Bacard aveva optato per la professione legale ritenendo che il titolo di dottore in Giurisprudenza gli avrebbe conferito un certo prestigio. Ma così non era stato. Non riusciva a trovare clienti. Aveva aperto uno squallido studio vicino al tribunale di Paterson e lo divideva con un garante di cauzioni per la libertà provvisoria. Era uno di quegli avvocati che si piazzano nei pronto soccorsi alla ricerca di clienti, ma anche in quel branco di mezze figure professionali non era riuscito a distinguersi. Aveva sposato una donna appena più in alto del suo status, e lei non perdeva occasione per ricordarglielo.

Dove invece Bacard si collocava al di sotto della media, ma molto al di sotto, era nel numero degli spermatozoi. Per quanto ci provasse, e alla moglie Dawn non facevano molto piacere questi suoi tentativi, non riusciva a ingravidarla. Dopo quattro anni ricorsero all’adozione, ma anche in quel campo Steven Bacard si dimostrò di una mediocrità abissale, e per lui si rivelò pressoché impossibile adottare una bambina bianca come sua moglie desiderava ardentemente. Lui e Dawn andarono in Romania, ma i soli bambini disponibili per l’adozione erano o troppo grandi o neonati già rovinati dalla droga trasmessa loro dalla madre durante la gravidanza.

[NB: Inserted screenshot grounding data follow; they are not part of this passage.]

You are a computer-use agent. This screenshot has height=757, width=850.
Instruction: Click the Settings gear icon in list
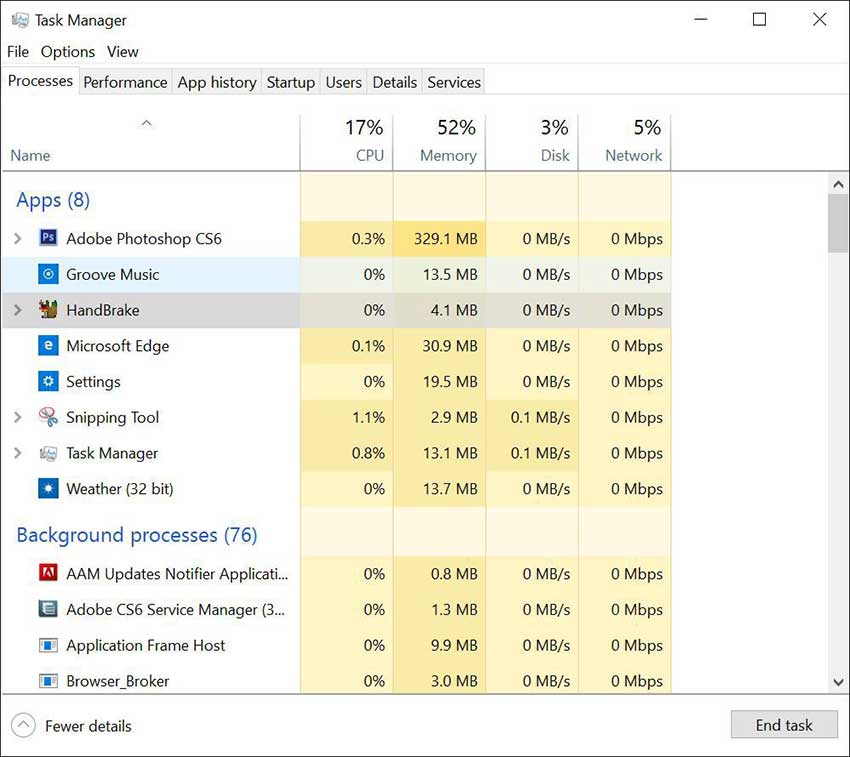click(x=48, y=382)
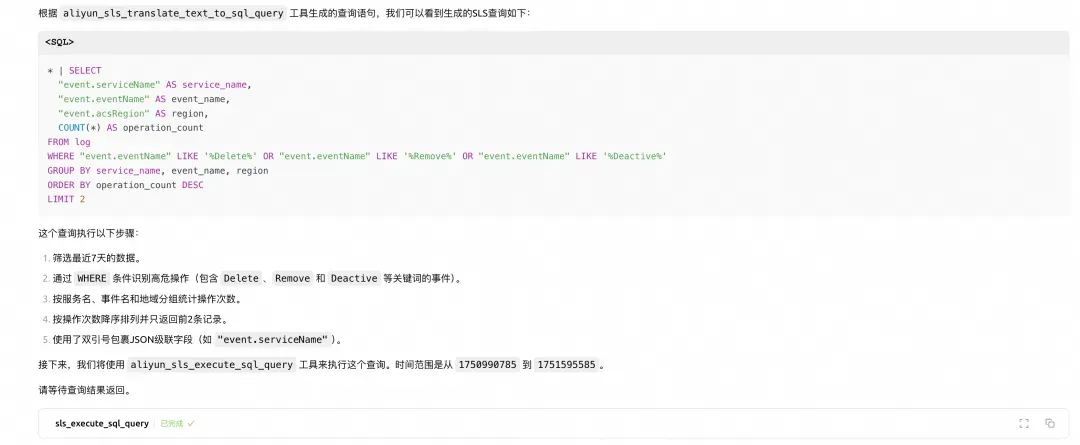
Task: Click the Delete keyword tag in step 2
Action: 241,279
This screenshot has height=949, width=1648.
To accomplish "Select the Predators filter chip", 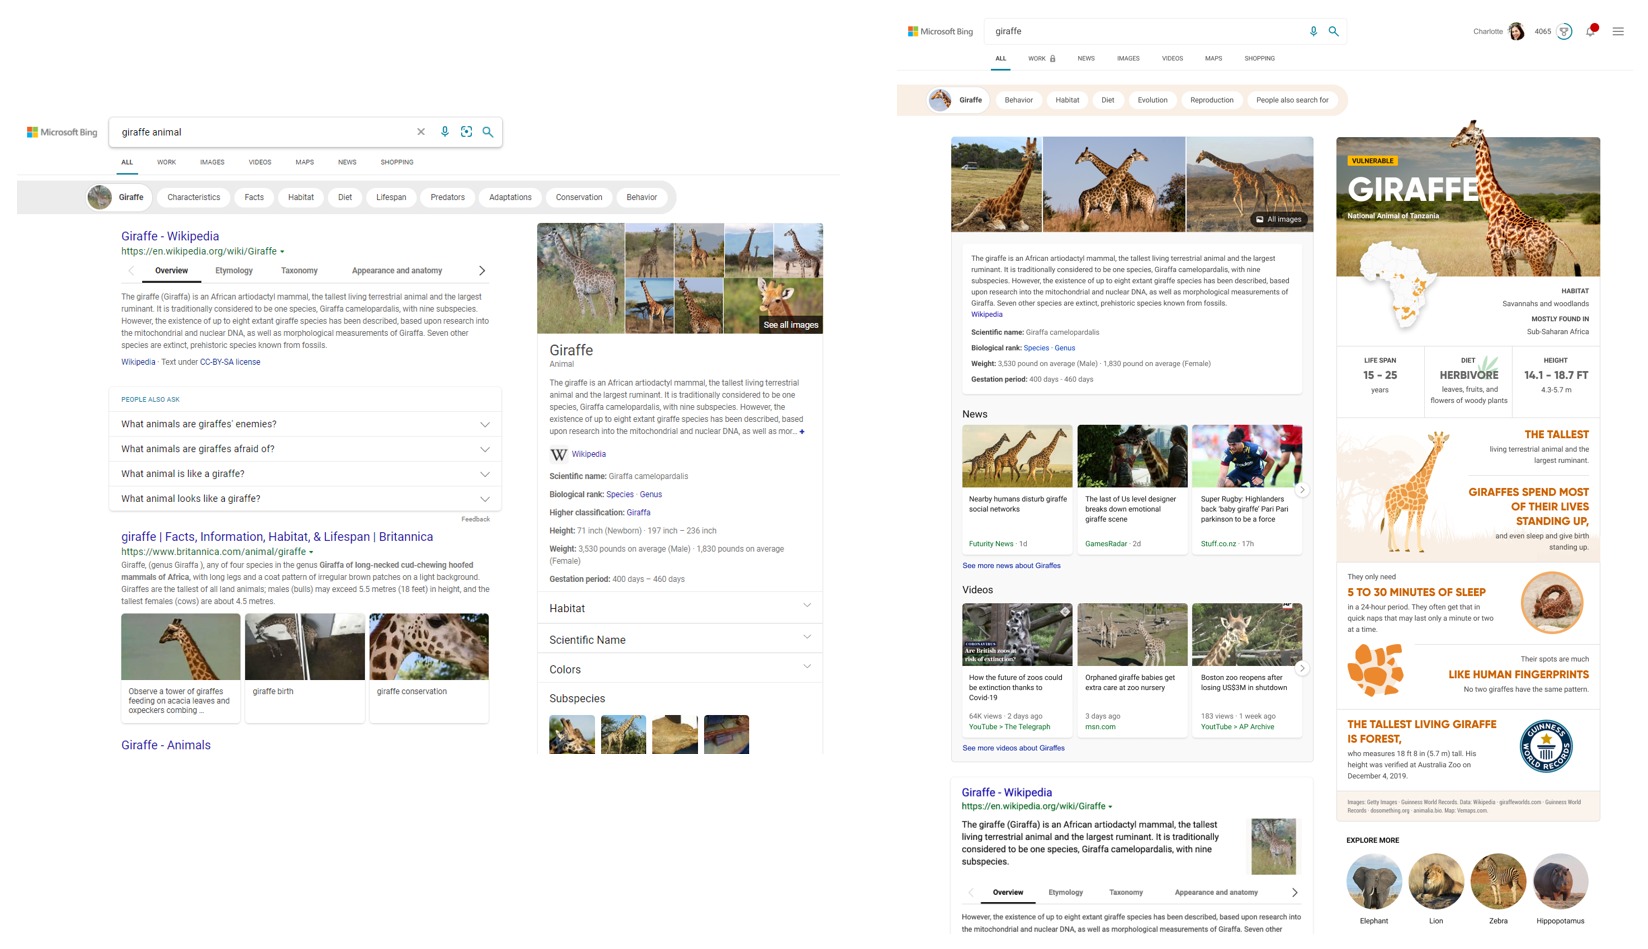I will (447, 197).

Ma fu proprio in quel posto dimenticato da Dio che Steven Bacard ebbe un’idea che, dopo trentotto anni di mediocrità, lo issò idealmente su un piedistallo rispetto alla massa.

«Problemi, Steven?»

La voce lo fece trasalire. Si voltò dando le spalle alla sua immagine allo specchio: Lydia lo fissava nell’ombra.

«Guardarsi in quel modo allo specchio, dai» disse lei. «Narciso si è rovinato proprio così.»

Bacard cominciò a tremare, non poteva farci niente. Non soltanto per Lydia, anche se lei gli faceva spesso quell’effetto. La telefonata lo aveva agitato, e la ciliegina sulla torta era stata proprio Lydia, che era comparsa a sorpresa nel suo ufficio. Lui non aveva idea di come fosse entrata o di quanto tempo fosse rimasta a guardarlo. Voleva chiederle che cos’era successo quella sera, voleva conoscere i particolari. Ma non c’era tempo.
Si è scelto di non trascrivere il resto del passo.